You're now ready to compile your code by entering
make
at the terminal, in the directory of your code. For the above example, this performs
gcc -O2 -std=c99 -mavx -Wall -fopenmp -c path/to/QuEST/CPU/QuEST.c
gcc -O2 -std=c99 -mavx -Wall -fopenmp -c path/to/QuEST/mt19937ar.c
gcc -O2 -std=c99 -mavx -Wall -fopenmp -c myCode1.c
gcc -O2 -std=c99 -mavx -Wall -fopenmp -c myCode2.c
gcc -O2 -std=c99 -mavx -Wall -fopenmp -c path/to/QuEST/CPU/QuEST_env_local.c
gcc -O2 -std=c99 -mavx -Wall -fopenmp -o myExecutable QuEST.o mt19937ar.o myCode1.o myCode2.o QuEST_env_local.o -lm
You can then call your code
./myExecutable
If you enabled multithreading when compiling, you can control how many threads your code uses by setting OMP_NUM_THREADS
, ideally to the number of available cores on your machine
export OMP_NUM_THREADS=8
./myExecutable
QuEST will automatically allocate work between the given number of threads to speedup your simulation.

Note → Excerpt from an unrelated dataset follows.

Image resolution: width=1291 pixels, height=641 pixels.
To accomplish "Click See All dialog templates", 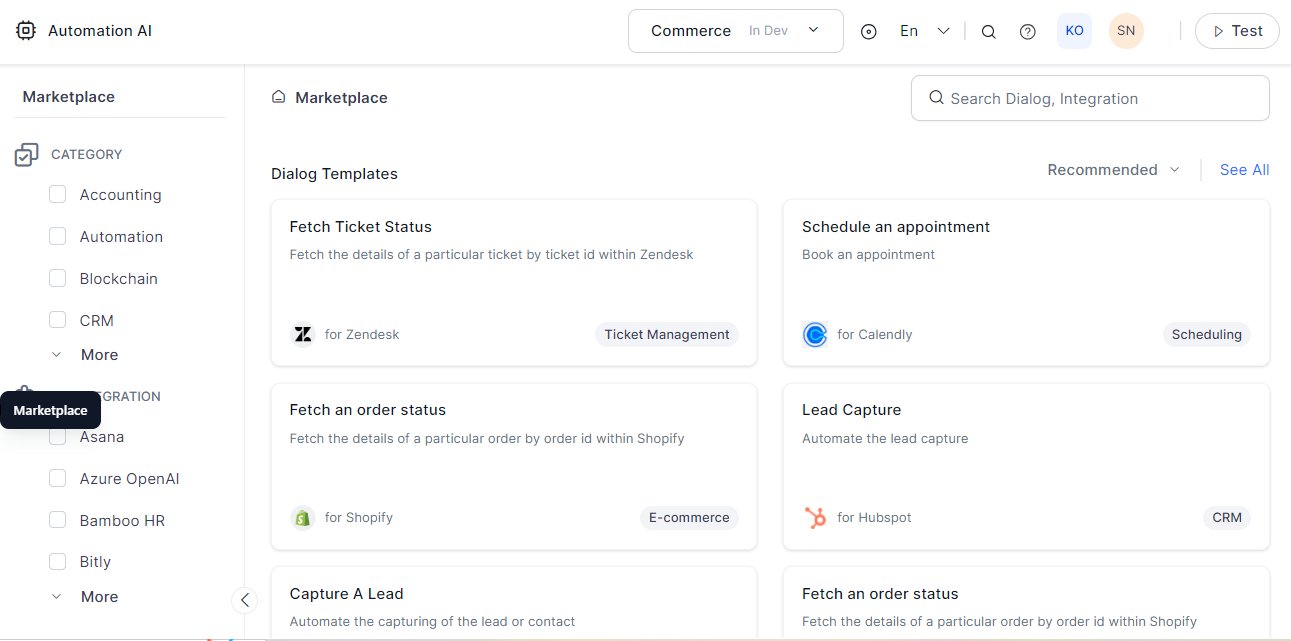I will [x=1244, y=169].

If you compiled in distributed mode, your code can be run over a network (here, over 8 machines) using
mpirun -np 8 ./myExecutable
This will, if enabled, also utilise multithreading on each node with as many threads set in OMP_NUM_THREADS
.
If you compiled for a GPU connected to your system, simply run
./myExecutable
as normal!
There are no special requirements for running QuEST through job submission systems. Just call ./myExecutable
as you would any other binary.
For example, the above code can be split over 4 MPI nodes (each with 8 cores) by setting DISTRIBUTED = 1
(and MULTITHREADED = 1
) in the makefile, and writing a SLURM submission script
#SBATCH --nodes=4
#SBATCH --ntasks-per-node=1
module purge
module load mvapich2
make clean
make
export OMP_NUM_THREADS=8
mpirun ./myExecutable
or a PBS submission script like
#PBS -l select=4:ncpus=8
make clean
make
export OMP_NUM_THREADS=8
aprun -n 4 -d 8 -cc numa_node ./myExecutable
Running QuEST on a GPU partition is similarly easy in SLURM
#SBATCH --nodes=1
#SBATCH --ntasks-per-node=1
#SBATCH --gres=gpu:1
#SBATCH --partition=gpu ## name may vary
module purge
module load cuda ## name may vary
make clean
make
./myExecutable
On each platform, there is no change to our source code or our QuEST interface. We simply recompile, and QuEST will utilise the available hardware (a GPU, shared-memory or distributed CPUs) to speedup our code.
Note that parallelising with MPI (DISTRIBUTED = 1
) will mean all code in your source file will be repeated on every node. To execute some code (e.g. printing) only on one node, do
if (env.rank == 0)
printf("Only one node executes this print!");
Such conditions are valid and always satisfied in code run on a single node.